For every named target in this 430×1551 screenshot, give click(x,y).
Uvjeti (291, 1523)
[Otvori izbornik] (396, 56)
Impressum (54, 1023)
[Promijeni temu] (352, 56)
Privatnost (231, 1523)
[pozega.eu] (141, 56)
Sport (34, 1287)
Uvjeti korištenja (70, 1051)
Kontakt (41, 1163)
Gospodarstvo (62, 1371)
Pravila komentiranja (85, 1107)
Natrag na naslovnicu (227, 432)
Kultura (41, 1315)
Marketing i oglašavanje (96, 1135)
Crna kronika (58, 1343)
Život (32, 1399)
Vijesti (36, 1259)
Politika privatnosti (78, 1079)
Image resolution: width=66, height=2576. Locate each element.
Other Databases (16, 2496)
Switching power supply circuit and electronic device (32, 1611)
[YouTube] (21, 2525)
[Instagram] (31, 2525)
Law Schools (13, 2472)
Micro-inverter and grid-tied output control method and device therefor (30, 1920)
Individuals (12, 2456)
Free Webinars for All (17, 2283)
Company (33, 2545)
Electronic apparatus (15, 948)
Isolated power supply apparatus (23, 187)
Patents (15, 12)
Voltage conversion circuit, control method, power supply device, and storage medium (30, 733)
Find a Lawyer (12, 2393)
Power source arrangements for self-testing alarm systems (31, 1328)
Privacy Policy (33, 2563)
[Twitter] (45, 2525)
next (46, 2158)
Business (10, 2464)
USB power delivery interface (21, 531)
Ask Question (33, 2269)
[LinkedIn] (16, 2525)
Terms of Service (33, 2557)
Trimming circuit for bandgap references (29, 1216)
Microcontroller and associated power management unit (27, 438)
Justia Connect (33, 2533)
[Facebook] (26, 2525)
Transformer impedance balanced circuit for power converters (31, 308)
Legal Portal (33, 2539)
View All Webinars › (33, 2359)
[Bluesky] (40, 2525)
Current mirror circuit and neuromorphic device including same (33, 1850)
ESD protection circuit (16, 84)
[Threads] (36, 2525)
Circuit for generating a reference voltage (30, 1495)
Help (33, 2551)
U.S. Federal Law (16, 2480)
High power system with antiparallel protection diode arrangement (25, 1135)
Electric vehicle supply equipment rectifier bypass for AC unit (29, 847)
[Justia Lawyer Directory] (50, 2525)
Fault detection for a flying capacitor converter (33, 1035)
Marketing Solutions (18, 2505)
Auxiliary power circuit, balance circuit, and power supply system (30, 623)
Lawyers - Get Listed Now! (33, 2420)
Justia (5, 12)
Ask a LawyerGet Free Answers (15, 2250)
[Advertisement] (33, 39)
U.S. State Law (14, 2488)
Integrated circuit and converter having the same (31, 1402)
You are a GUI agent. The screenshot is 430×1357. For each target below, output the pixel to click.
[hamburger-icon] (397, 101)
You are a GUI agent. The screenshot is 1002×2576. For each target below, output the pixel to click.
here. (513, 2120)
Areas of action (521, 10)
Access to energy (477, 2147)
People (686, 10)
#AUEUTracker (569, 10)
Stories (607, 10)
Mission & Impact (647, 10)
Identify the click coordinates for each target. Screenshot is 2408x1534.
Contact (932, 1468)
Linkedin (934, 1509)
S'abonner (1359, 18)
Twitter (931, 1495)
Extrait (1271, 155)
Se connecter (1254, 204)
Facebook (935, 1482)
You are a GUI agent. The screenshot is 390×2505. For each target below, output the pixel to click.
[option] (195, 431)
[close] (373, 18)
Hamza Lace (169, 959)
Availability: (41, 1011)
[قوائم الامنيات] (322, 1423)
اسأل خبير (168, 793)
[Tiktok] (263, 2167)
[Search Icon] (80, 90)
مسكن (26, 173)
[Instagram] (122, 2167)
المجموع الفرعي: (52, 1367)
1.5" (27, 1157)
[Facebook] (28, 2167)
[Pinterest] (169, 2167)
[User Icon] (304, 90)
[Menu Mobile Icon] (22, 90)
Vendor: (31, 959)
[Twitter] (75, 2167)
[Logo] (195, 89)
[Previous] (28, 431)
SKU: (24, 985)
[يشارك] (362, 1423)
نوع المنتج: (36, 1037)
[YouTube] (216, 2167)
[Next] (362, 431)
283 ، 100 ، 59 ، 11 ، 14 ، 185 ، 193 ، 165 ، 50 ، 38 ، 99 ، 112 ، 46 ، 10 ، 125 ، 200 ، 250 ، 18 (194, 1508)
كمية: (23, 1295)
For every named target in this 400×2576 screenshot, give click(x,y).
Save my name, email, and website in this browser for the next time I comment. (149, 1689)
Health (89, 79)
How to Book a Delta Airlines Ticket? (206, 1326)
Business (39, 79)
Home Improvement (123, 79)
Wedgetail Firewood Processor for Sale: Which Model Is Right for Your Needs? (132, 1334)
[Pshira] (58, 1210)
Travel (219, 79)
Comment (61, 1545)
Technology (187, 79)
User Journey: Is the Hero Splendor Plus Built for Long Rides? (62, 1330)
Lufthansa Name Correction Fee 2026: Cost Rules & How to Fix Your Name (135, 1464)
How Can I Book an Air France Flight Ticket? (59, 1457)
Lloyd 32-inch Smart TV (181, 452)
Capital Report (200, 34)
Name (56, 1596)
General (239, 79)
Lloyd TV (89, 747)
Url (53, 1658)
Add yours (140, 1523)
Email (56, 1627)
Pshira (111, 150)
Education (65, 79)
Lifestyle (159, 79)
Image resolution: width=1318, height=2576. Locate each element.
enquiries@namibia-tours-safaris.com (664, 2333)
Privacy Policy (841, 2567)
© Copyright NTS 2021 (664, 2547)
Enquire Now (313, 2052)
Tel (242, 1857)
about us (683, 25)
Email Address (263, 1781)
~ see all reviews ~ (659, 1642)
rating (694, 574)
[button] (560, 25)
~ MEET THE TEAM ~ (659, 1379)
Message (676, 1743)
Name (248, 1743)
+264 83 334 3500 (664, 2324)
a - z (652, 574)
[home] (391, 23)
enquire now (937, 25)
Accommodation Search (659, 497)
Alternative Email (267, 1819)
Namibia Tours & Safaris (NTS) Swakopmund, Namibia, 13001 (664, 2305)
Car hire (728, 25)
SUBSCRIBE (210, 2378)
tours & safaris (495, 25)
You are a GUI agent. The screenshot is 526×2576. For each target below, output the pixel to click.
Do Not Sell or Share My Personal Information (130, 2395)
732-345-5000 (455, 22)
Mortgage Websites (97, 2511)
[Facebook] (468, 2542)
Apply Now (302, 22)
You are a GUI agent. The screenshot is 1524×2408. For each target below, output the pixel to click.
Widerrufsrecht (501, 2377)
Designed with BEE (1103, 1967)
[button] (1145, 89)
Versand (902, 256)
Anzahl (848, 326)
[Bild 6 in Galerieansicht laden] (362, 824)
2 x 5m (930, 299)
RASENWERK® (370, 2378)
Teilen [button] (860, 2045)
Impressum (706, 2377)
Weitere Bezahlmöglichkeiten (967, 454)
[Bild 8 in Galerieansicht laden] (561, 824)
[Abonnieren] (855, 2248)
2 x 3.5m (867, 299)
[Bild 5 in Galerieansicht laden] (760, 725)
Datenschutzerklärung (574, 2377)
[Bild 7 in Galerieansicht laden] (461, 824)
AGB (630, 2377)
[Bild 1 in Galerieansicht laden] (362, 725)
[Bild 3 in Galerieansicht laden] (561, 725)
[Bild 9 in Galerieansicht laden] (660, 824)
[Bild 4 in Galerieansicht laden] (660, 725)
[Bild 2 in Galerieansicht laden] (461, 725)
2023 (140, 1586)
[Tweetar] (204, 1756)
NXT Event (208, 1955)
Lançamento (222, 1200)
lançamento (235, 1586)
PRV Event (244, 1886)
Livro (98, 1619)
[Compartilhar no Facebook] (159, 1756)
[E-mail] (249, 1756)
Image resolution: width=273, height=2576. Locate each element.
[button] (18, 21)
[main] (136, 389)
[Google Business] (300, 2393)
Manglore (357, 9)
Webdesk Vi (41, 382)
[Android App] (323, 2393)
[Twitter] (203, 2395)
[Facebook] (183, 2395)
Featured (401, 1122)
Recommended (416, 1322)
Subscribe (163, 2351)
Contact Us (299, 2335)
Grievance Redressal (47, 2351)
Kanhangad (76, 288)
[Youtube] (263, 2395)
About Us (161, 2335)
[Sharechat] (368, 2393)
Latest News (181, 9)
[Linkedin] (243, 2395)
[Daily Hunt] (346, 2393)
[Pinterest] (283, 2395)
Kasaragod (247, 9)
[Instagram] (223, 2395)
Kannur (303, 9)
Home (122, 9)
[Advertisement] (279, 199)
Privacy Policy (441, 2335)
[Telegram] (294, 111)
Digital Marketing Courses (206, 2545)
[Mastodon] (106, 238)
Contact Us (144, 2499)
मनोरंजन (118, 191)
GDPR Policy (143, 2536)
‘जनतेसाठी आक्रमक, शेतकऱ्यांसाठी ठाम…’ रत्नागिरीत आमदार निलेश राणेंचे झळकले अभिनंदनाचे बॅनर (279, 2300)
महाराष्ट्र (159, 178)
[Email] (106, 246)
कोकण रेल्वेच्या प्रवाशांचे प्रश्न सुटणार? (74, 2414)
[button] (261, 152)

* Task details
Within the material above, copy exactly the lines from the line that holds "[Bild 1 in Galerieansicht laden] (362, 725)" up to and including the line that holds "NXT Event (208, 1955)".

* Output below
[Bild 1 in Galerieansicht laden] (362, 725)
[Bild 3 in Galerieansicht laden] (561, 725)
[Bild 9 in Galerieansicht laden] (660, 824)
[Bild 4 in Galerieansicht laden] (660, 725)
[Bild 2 in Galerieansicht laden] (461, 725)
2023 (140, 1586)
[Tweetar] (204, 1756)
NXT Event (208, 1955)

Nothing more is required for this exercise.